▶ _Your objective_
Work through the entries that follow and state how many lines contain the word "dropdown". Only the number is wanted.

▶ _Recorded data_
● ● ● ●

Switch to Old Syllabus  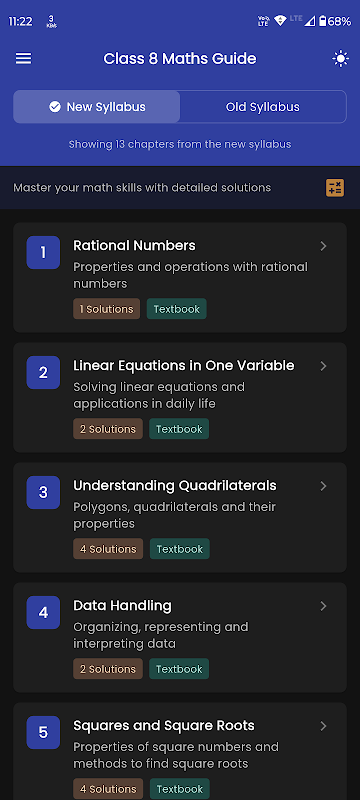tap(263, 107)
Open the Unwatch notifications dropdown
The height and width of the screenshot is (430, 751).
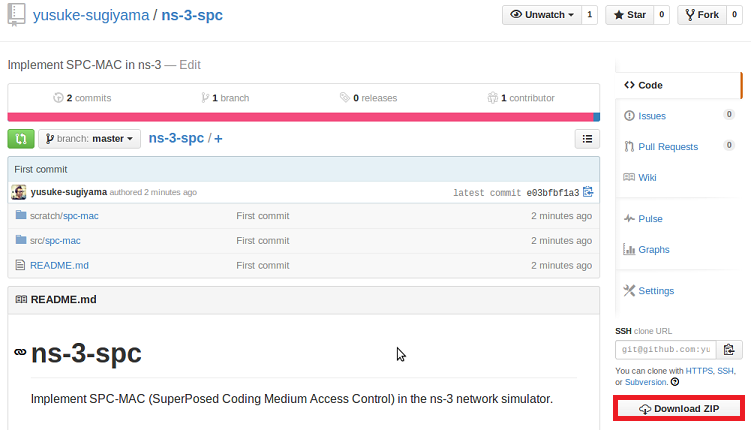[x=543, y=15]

● ● ● ●

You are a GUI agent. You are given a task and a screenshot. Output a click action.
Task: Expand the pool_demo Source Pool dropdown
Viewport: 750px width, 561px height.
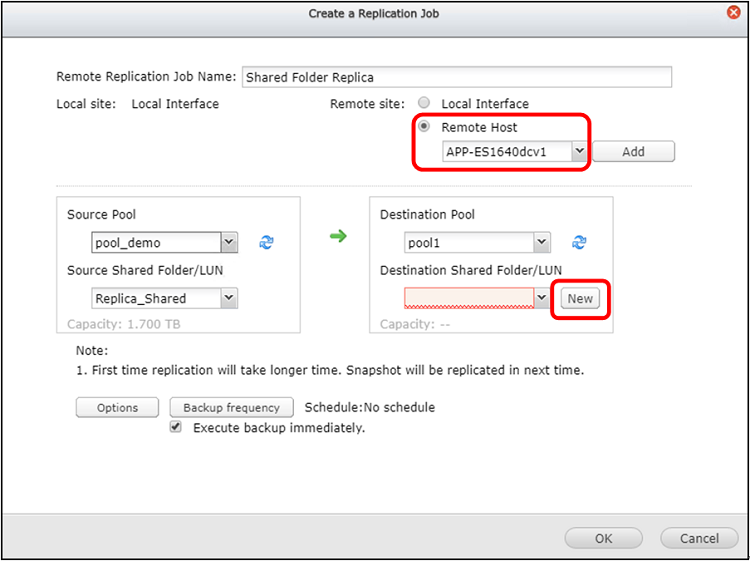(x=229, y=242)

● ● ● ●

▶ _Exercise result_
2